In all, she worked on the soundtracks of around 60 films, for which Morricone was the lead composer in more than 30, from the Dollars trilogy to, in more recent times, Giuseppe Tornatore’s 2013 romantic mystery La migliore offerta (The Best Offer), which was entitled Deception when released in the UK.

Despite rarely being asked to sing words, many albums of Dell’Orso’s music have been released and even in her 80s she is still performing.  She lives in Rome with Giacomo, to whom she has been married for 57 years.

The facade of the Palazzo Ducale in Genoa
The facade of the Palazzo Ducale in Genoa
Travel tip:

Genoa, Dell’Orso’s home city, is the most westerly port city in the Italian mainland, situated just 177km (110 miles) from the French border.  Clinging to the coastline between the Mediterranean and the sharply rising northwestern Apennines, its metropolitan area stretches for about 30km (19 miles) from east to west, although the centre is relatively compact, comprising the centro storico (historic centre) and the Porto Antico.  Worth visiting are the Palazzo Ducale, on Piazza Matteotti, and the 12th century Cattedrale di San Lorenzo, handsomely fashioned from black granite and white marble.

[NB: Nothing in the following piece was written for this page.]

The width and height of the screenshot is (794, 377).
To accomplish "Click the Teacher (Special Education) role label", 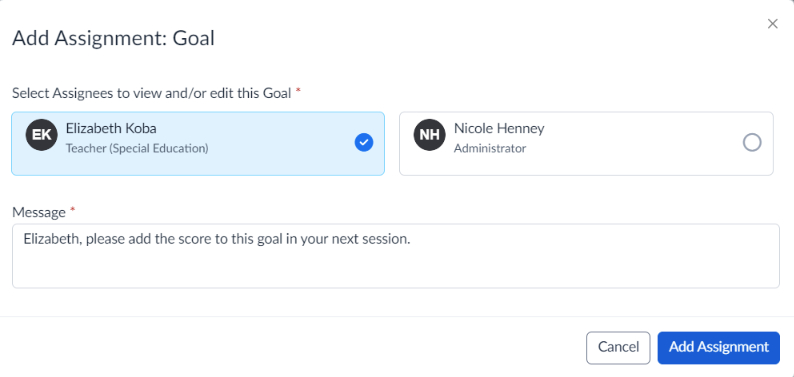I will point(137,149).
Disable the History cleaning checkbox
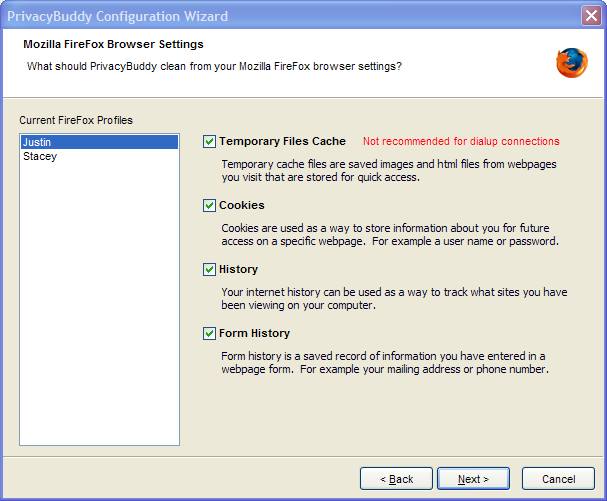 point(209,269)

The entrance to the Cinecittà complex in Rome
Travel tip:

The heart of the Italian film industry is Cinecittà, the studio complex on Via Tuscolana, about 10km (6 miles) southeast of the centre of Rome.  Built in the Fascist era as Benito Mussolini tried to revive the at-the-time flagging Italian movie business, it is the largest studio complex in Europe.  In the 1950s, nowhere outside Hollywood produced more movies. Scenes from Roman Holiday, Beat the Devil, The Barefoot Contessa and Ben-Hur were all shot there during the 1950s, and the studios became closely associated with the director Federico Fellini.  More recently, the complex has provided sets representing the interiors of both St Peter’s Basilica and the Sistine Chapel for a 2016 TV series, The Young Pope.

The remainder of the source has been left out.